**Task set**.
a: In the passage on decluttering sentimental items, what did the writer mainly keep during the art degree?
b: From the passage on decluttering sentimental items, copy the stretch from "Ultimately, I  regret" through "something like that." word for word.
c: Write the next part of the passage on decluttering sentimental items, picking up after its final sentence.

**Selected extract**.
┌──
Another thing people suggest doing if you have a bunch of bulky items that you only keep because they remind you of something or someone, is to just take a photograph of those items and then toss the giant stuffed bear/vase you hate/hat that hasn’t fit you since you were eight, and hey presto, a giant box of memories can be condensed down to the size of a flash drive. It sounds great, and for some things I did like this – like, for example with my childhood sketchbooks, I took a bunch of photos of the meticulously labelled sketches I made of outfits for each of The Spice Girls (trust me, they have no idea what they’re missing out on here), and stored those digitally and then was able to get rid of those books and believe me, that felt great, they really did weigh a ton and take up hella space, but… that was about all I liked it for. During my degree (which is in art), I primarily kept visual journals, and again, these things were so bulky that they took up about half of my bookcase, and I mean, how often did I even look at them? So I did the same thing, I took photos and then tossed them, and boy, do I regret it. These pages were layered and textured – they were tactile and meant to be interacted with – the emotion that I felt both for and from them, came from physically touching them and seeing all those layers of writing, of scribbles, of images, and in reducing them to a 2D photograph I robbed myself of ever really getting to “experience” those pages as they were meant to be experienced again. The same is true of some stuffed animals I got rid of – it wasn’t what they looked like that held the magic, it was the feel of their ‘fur’ or their particular level of squishyness if you gave them a hug, and a photograph just doesn’t give you any of that.

Ultimately, I  regret getting rid of my journals – if I knew then what I know now, I would have kept them. With the teddy bears and everything else, I think ultimately I would have let them go onto new homes (and new hugs #sappy), but I think I would have less emotions about it now if I had made a clean break  – thanked them for their service and released them with love – rather than trying to kid myself that I could “keep ahold of them”  through the photographs. You cannot have your massive Eeyore and eat it, or something like that.

Method Three: Better Check Your Mum Doesn’t Want That Teapot

Marie Kondo cautions heavily about storing things in other locations – whether that’s hoarding 33 lipsticks in your desk at work or never fully moving out of your parents house; all of these items are still our posessions, even if they’re not physically in our homes. I totally agree with her there, and I did even go as far as clearing all my stuff out of the attic at my Mum’s – well, except the guitar, I mean, I feel like I totally might come back to that. One day. Not soon. But here’s the thing I learned with nostalgic items – it wasn’t just me who felt nostalgic about some of them. There were items I literally had boxed to go out to charity, but after mentioning them to family members they gratefully scooped them up – totally appalled that I would consider getting rid of them at all. The reason I didn’t feel like this was ‘cheating’ was because I had made my peace with these items and was ready to let them go, one way or another, but I’m not going to lie, it was easier to know they were going to my mum who would cherish them, rather than just releasing them into the big unknown. Of course, I have no idea if she still has the items (I mean, yes, of course she does, she is NOT into minimalism), but it did make it easier to let them go at the time. So while clearly this shouldn’t be your main method of letting go of items, it possibly is worth checking if that handmade felt Christmas tree bauble you made at pre-school means as much to someone in your family as it once did to you (Unless you’re a member of my family where my mum “forgets” to take my 23 years old felt bauble out of the Christmas Box, EVERY YEAR).
└──
**Raw data**.
┌──
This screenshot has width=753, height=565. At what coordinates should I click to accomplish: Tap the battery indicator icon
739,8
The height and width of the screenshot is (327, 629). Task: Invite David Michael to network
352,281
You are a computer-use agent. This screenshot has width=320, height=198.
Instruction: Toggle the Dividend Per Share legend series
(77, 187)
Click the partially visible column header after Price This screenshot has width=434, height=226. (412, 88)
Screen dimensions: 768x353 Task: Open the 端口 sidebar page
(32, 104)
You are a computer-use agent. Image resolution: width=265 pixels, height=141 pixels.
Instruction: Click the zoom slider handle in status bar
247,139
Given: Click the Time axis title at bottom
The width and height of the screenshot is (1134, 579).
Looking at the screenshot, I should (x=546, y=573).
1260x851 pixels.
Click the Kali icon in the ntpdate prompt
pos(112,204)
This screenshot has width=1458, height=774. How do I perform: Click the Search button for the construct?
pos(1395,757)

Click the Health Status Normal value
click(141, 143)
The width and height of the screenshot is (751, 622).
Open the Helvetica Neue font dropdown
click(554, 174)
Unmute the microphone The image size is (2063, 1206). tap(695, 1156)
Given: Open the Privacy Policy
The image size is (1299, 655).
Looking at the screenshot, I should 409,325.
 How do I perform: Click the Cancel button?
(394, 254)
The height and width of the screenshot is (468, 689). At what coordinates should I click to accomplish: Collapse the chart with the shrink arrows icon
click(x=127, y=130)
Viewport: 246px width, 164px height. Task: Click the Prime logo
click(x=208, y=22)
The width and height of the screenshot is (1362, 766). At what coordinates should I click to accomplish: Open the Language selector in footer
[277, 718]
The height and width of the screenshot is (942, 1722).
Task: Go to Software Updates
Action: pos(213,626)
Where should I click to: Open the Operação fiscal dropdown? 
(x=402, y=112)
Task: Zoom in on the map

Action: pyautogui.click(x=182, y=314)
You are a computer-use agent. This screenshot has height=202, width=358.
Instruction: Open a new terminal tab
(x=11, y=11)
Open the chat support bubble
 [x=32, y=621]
└──
**Results of the exercise**.
a: Visual journals.

b:
Ultimately, I  regret getting rid of my journals – if I knew then what I know now, I would have kept them. With the teddy bears and everything else, I think ultimately I would have let them go onto new homes (and new hugs #sappy), but I think I would have less emotions about it now if I had made a clean break  – thanked them for their service and released them with love – rather than trying to kid myself that I could “keep ahold of them”  through the photographs. You cannot have your massive Eeyore and eat it, or something like that.

c:
Method Four: Suck It Up Buttercup

I wish I could say that there was some easy way that worked for me; some trick or step by step process, but there wasn’t. I’ve taken several passes through my memories box at this point and honestly, I still don’t really have a shitting clue about what to do about a lot of it. I have days where I feel like my heart is being ripped in half at the thought of throwing some of these things out, and then I have days where I feel like my memories box is like a dangerous, emo, wormhole transporting me back to my teens – which it has to be said, were not great – and really, should I revisit those times? Is it healthy to keep the memories of these places and people alive? Is it healthy to not remember them?

Ultimately though, the best method that worked for me was just to sit down and really face the music, and go through it all, all at once. I had huge success in some areas – such as the afformentioned childhood sketchbooks – but I have not done so well in others – stuffed animals have faces, okay, so it’s harder, you have to like look them in the eye as you tell them you don’t love them anymore, oh jeez, here come the Toy Story 3 flashbacks…

Anyway, I have learned a few things along the way through doing this though, namely:

1. The memories that really matter to you, the people that really matter to you, you won’t forget, no matter what, so while I’m not suggesting that you throw out all the old photos of your closest family members and just keep the ones of you with random people at parties (that would be a hilarous photo album to show future children though), but just that if there are items you’re holding onto purely because you’re scared you’ll forget an amazing day, then it is ok to let go. You won’t forget.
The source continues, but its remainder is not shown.